El homenaje de tres generaciones

El párroco Jesús García habla a los asistentes al acto de homenaje. / Víctor Antoraz

El hogar-escuela de Pizarrales cierra sus puertas tras 72 años de servicio al barrio

DANIEL BAJOSalmanca

Un centenar de vecinos de Pizarrales y el Barrio Blanco se reunieron ayer para despedirse de un ilustre habitante del barrio: el hogar-escuela Sagrada Familia de las monjas del Amor de Dios, que cierra sus puertas después de 72 años de labor educativa, social y formativa.

El acto de despedida tuvo como protagonista a la madre superiora, Auxiliadora Santiago. Todos los asistentes le agradecieron la labor desempeñada por la congregación a lo largo de estas siete décadas en las que el barrio de Pizarrales ha crecido en torno al hogar-escuela. Tal y como recordaba la religiosa, «casi todos» los vecinos pasaron por la institución, incluyendo abuelos, padres y nietos de las mismas familias.

Salamanca, 1945

La historia del centro comenzó de la mano de seis monjas que «con todo el coraje y el amor hicieron lo que pudieron» para echar una mano a los habitantes de Pizarrales: un barrio de extrarradio de una ciudad de provincias en plena posguerra.

Con estos mimbres, las monjas ayudaron en todo lo que pudieron. Enseñaron a leer y a escribir a muchos vecinos, alimentaron a otros, sanaron a algunos e incluso instruyeron a vecinas en «tareas de labor», en costuras y bordados y hasta en mecanografía. «Así empezaron y así seguimos», explicó.

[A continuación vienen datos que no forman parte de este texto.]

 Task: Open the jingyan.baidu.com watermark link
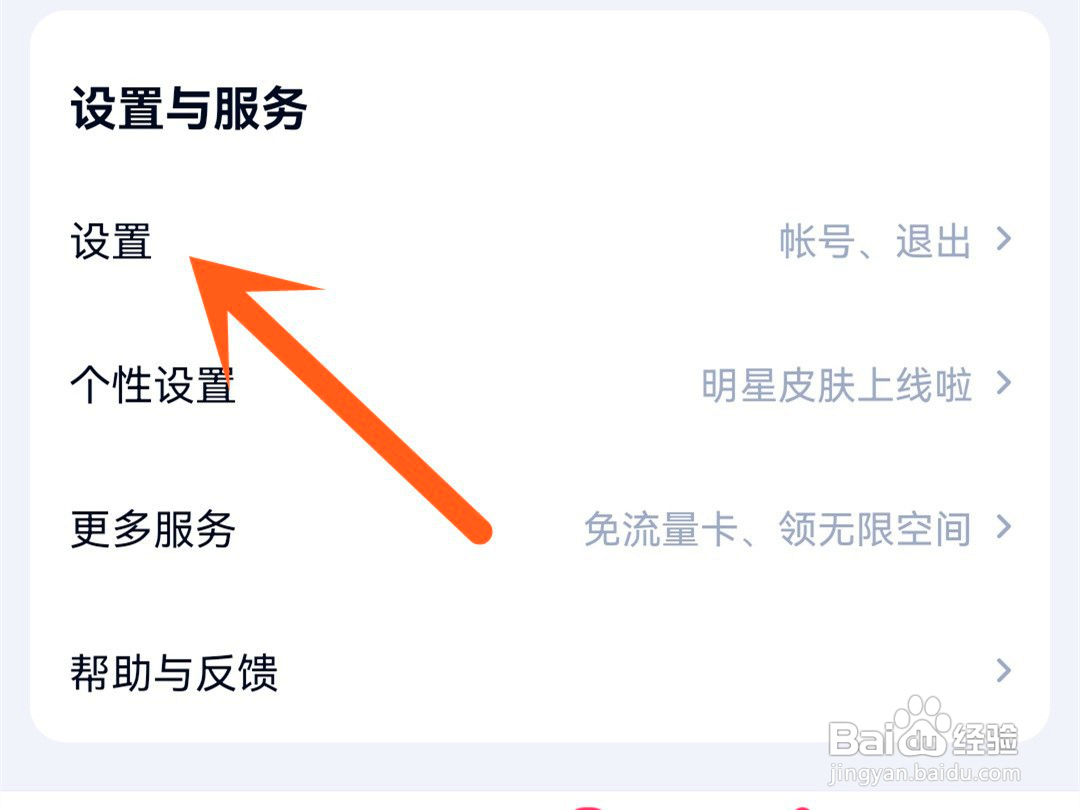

La religiosa quiso agradecer especialmente la labor de la obra social de la vieja Caja de Ahorros de Salamanca y posterior Caja Duero, ya que «ellos financiaban y nosotras hacíamos». Auxiliadora afirma que «no podíamos pedir más» y recuerda especialmente la entrega del expresidente de Caja Duero, Sebastián Battaner, quien se «empeñó» en que los niños del hogar-escuela pudieran tener regalos propiamente dichos el Día de Reyes. «Los de la Caja decían que el barrio subió con nosotros», comenta.

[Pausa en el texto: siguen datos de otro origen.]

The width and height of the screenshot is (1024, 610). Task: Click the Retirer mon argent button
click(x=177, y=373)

El acto de ayer reunió a decenas de vecinos en los salones de la parroquia de Jesús Obrero, en Pizarrales. Allí, unos y otros relataron sus historias y anécdotas relacionadas con el hogar-escuela Sagrada Familia y muchos lamentaron que finalmente tenga que cerrar. «Me da pena, y al barrio también», explicó Auxiliadora Santiago. Varios vecinos agradecieron el apoyo de la antigua Caja Duero al hogar y confiaron en que éste pueda reabrir algún día, quizá de mano de otra fundación de tipo social.